Sunday 12 October 2008

I am invisible - Interest versus Influence

We have at our finger tips access to a new world of information, but more than this - we are involuntarily bombarded with information as new channels of information emerge. The internet, broadband, mobile phones, texts, advertising all come gushing information at us and the axiom of being told is that we should listen. Do you know anyone who will watch the ‘least bad’ programme on television rather than turn it off? Who gets hooked on soaps? It is human nature to gather information – we are hard wired to do it – but when this capacity to retrieve information is satisfied by showbiz gossip or details of the lives of ‘celebrities’ we just don’t know when to stop, like kids in a sweet shop.

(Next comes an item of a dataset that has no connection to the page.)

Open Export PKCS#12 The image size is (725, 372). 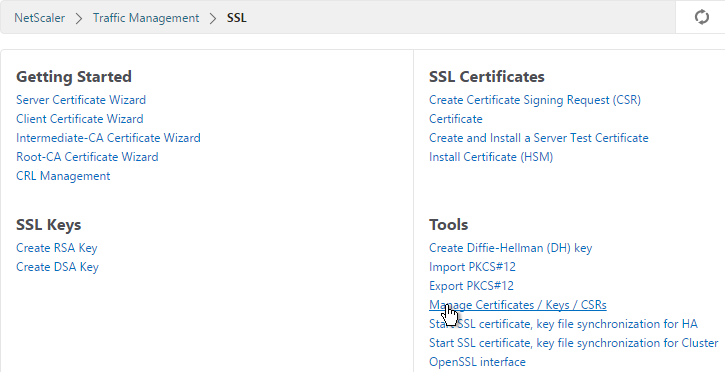coord(471,286)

We are running 21st century way-of-life ‘software’ on way-we-are ‘hardware’ that hasn’t evolved in thousands of years – the human instinct to seek knowledge is now perverted by receiving a plethora of useless half truths from a myriad of sources. As our information environment has grown exponentially, what has happened to our ability to influence the worlds around us? Of course there has been no shift at all in the way-we-are; we live at the same pace, for roughly the same period of time and so can achieve pretty much the same in our lives as our parents and theirs before them.

This disparity between our growing sphere of interest and our stable sphere of influence creates a powerful illusion; we seem to live ever more hectic lives, but we feel increasingly impotent, somehow smaller, somehow isolated. This illusion of hectic lives encourages us to seek ways of relaxing so we watch more TV, eat ready meals, and enjoy more leisure than at any time in history - so we achieve less than our full potential.

We feel smaller and smaller, am I invisible?